Required work: Every line from the one holding "Click the dimmed fourth icon in top toolbar" to the end of the entries should be repeated exactly, with the pictures left out.

[Items listed in a dataset]

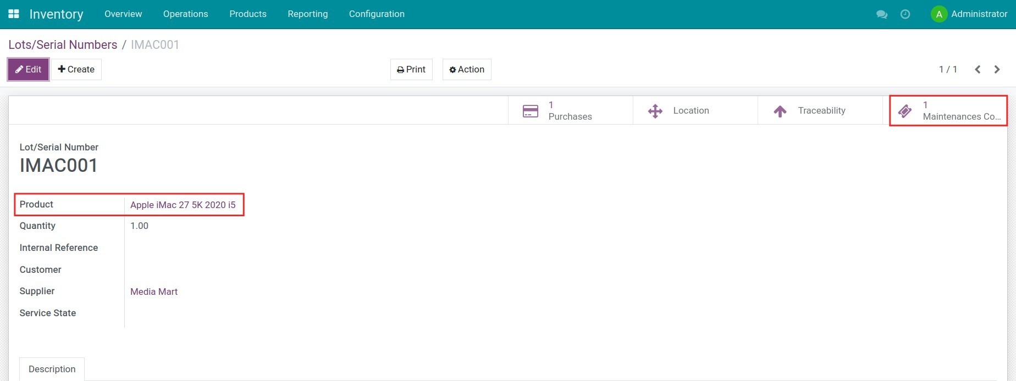Viewport: 1016px width, 381px height.
Task: Open the Reporting menu
Action: coord(307,14)
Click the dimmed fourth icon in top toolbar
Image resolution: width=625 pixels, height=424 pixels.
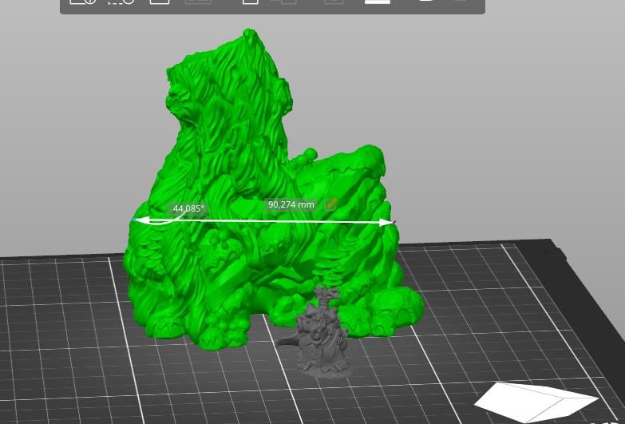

Response to this task:
Click the dimmed fourth icon in top toolbar
Image resolution: width=625 pixels, height=424 pixels.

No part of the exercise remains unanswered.